[Selected excerpt]:
· · · · · · ·

Friday 28 May 2010

Waiting for the Karnival

1. Jeg er færdig (i am done) with my semestral project.
2. Perfect song (well, just for the title, and the scandinavian sound) before the famouz Aalborg Karnival. I got the album Life from the Cardigans when I was 13. It was my brother's Christmas present. Ja, I was already a scandinavian fan.



3. So, in this moody lazy afternoon people are busy thinking about their crazy costumes for the parade, while I have found the topic of my Master thesis.
Months ahead yeah, maybe because i have someone close who keeps on saying that one needs to plan...well, I definitely got the Danish-planner way now.
So i'm going to write about a city (maybe Kbh?) and the relation with the musical scene and the impact on its identity. Something within the area called Urban Studies, i guess.
While looking for some literature i have found this American guy who's really into cities :)
He claims that in a globalized world, the place where one decides to live is more and more important. The book is Who's your city? by Richard Florida. I'm curious to read it.
In the meanwhile though, I did a test I've found on his website. The results are not exactely encouraging for me and my future déplacement, but the cities I've considered are quite different in size and they are in different country! So the outcome was fairly obvious. But, somehow it can help having an idea, in particular, if the cities are in the same country, and differences are not due to culture.

E.

Sunday 23 May 2010

SPOT festival

Just back from a weekend in Aarhus full of concerts and music.
For the moment just a bite of an Icelandic band that offered an amazing gig. The audience was crazy about them, forty minutes of dancing and jumping. Later, leaving the concert hall and heading some other scenes, everybody was just singing this melody. Frankly, it took me sometime to get rid of it in my head as well.

I wish i had a house in the Carrabean

Væresgo!




E.

Thursday 20 May 2010

Why that is a hopeless country

Now I know why Italy is a country in decline.
Besides mafia, corruption, nepotism and castes there's another thing, which is bringing us down. And this one really belongs to ALL Italians. It's the fascination for the power. Every single person with a tiny bit of power tends to put oneself to a higher level and to consider the others as subordinated. It doesn't matter how uninfluent they are on a bigger scale, if one people can somehow show that he's the one with the power, be sure that he will make you know, in someway. So, you're the one who has to ask, kindly ask, always, even when it's you offering something to them. It's exactly the way it goes during a job interview: you're not a resource, it's you the one who needs them, so hiring you it's just a favour they are doing to you. While it's ***** the other way around. That is why our country is all messed up, and young people run away from there. Meritocracy or not, the thing is that everybody is so full of oneself, that, even if he doesn't count anything, he can't see anything good besides oneself.
Italy is working so upside down that employers make you feel grateful because they offered you a not-paid internship!!! The problem is that until you don't go abroad and you see how's the rest of the world going, you really feel happy for the free job you got!

· · · · · · ·

[Collected data]:
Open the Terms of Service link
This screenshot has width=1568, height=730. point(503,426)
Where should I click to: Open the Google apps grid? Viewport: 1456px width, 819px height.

· · · · · · ·

Return, word for word, the part of the blog posts from "So i'm going" up to and including "to read it.".

[Full output]:
So i'm going to write about a city (maybe Kbh?) and the relation with the musical scene and the impact on its identity. Something within the area called Urban Studies, i guess.
While looking for some literature i have found this American guy who's really into cities :)
He claims that in a globalized world, the place where one decides to live is more and more important. The book is Who's your city? by Richard Florida. I'm curious to read it.